--- WHAT THE EXERCISE ASKS ---
Once more, print the records exactly as given.
BEGIN RECORDS FOR THE TASK
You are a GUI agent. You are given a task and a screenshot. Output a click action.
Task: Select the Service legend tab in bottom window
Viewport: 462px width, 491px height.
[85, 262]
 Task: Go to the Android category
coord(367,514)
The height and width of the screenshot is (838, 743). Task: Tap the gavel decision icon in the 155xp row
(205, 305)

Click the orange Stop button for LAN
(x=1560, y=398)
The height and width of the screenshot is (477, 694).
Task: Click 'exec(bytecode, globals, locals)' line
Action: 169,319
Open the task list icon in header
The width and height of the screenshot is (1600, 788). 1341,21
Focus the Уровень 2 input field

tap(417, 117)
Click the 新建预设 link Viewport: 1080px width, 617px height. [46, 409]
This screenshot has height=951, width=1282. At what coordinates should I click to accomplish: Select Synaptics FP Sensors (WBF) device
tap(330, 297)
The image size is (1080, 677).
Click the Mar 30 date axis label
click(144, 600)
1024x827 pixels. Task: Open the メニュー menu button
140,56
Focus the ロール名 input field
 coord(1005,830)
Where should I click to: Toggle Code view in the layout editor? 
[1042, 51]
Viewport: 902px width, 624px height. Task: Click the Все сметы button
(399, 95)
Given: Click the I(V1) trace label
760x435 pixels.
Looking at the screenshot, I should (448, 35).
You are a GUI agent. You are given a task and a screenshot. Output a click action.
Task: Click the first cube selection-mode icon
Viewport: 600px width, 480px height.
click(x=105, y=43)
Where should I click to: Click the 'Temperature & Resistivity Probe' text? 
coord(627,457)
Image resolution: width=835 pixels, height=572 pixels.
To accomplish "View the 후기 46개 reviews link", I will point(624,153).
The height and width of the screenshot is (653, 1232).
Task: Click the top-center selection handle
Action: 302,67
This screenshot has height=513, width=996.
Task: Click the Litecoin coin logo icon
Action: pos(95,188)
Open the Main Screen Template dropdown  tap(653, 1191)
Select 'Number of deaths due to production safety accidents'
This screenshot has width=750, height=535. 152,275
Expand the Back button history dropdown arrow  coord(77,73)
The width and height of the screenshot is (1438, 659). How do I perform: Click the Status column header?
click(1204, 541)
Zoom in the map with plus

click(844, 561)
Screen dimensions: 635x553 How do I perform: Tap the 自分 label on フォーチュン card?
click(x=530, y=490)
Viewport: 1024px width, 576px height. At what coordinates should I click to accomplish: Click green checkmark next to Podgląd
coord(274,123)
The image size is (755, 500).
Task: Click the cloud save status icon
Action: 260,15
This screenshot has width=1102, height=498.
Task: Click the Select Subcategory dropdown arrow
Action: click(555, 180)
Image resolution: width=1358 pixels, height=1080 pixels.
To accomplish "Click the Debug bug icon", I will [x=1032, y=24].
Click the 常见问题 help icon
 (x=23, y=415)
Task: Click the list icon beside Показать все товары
END RECORDS FOR THE TASK
--- RESULT OF THE TASK ---
You are a GUI agent. You are given a task and a screenshot. Output a click action.
Task: Select the Service legend tab in bottom window
Viewport: 462px width, 491px height.
[85, 262]
 Task: Go to the Android category
coord(367,514)
The height and width of the screenshot is (838, 743). Task: Tap the gavel decision icon in the 155xp row
(205, 305)

Click the orange Stop button for LAN
(x=1560, y=398)
The height and width of the screenshot is (477, 694).
Task: Click 'exec(bytecode, globals, locals)' line
Action: 169,319
Open the task list icon in header
The width and height of the screenshot is (1600, 788). 1341,21
Focus the Уровень 2 input field

tap(417, 117)
Click the 新建预设 link Viewport: 1080px width, 617px height. [46, 409]
This screenshot has height=951, width=1282. At what coordinates should I click to accomplish: Select Synaptics FP Sensors (WBF) device
tap(330, 297)
The image size is (1080, 677).
Click the Mar 30 date axis label
click(144, 600)
1024x827 pixels. Task: Open the メニュー menu button
140,56
Focus the ロール名 input field
 coord(1005,830)
Where should I click to: Toggle Code view in the layout editor? 
[1042, 51]
Viewport: 902px width, 624px height. Task: Click the Все сметы button
(399, 95)
Given: Click the I(V1) trace label
760x435 pixels.
Looking at the screenshot, I should (448, 35).
You are a GUI agent. You are given a task and a screenshot. Output a click action.
Task: Click the first cube selection-mode icon
Viewport: 600px width, 480px height.
click(x=105, y=43)
Where should I click to: Click the 'Temperature & Resistivity Probe' text? 
coord(627,457)
Image resolution: width=835 pixels, height=572 pixels.
To accomplish "View the 후기 46개 reviews link", I will point(624,153).
The height and width of the screenshot is (653, 1232).
Task: Click the top-center selection handle
Action: 302,67
This screenshot has height=513, width=996.
Task: Click the Litecoin coin logo icon
Action: pos(95,188)
Open the Main Screen Template dropdown  tap(653, 1191)
Select 'Number of deaths due to production safety accidents'
This screenshot has width=750, height=535. 152,275
Expand the Back button history dropdown arrow  coord(77,73)
The width and height of the screenshot is (1438, 659). How do I perform: Click the Status column header?
click(1204, 541)
Zoom in the map with plus

click(844, 561)
Screen dimensions: 635x553 How do I perform: Tap the 自分 label on フォーチュン card?
click(x=530, y=490)
Viewport: 1024px width, 576px height. At what coordinates should I click to accomplish: Click green checkmark next to Podgląd
coord(274,123)
The image size is (755, 500).
Task: Click the cloud save status icon
Action: 260,15
This screenshot has width=1102, height=498.
Task: Click the Select Subcategory dropdown arrow
Action: click(555, 180)
Image resolution: width=1358 pixels, height=1080 pixels.
To accomplish "Click the Debug bug icon", I will [x=1032, y=24].
Click the 常见问题 help icon
 (x=23, y=415)
Task: Click the list icon beside Показать все товары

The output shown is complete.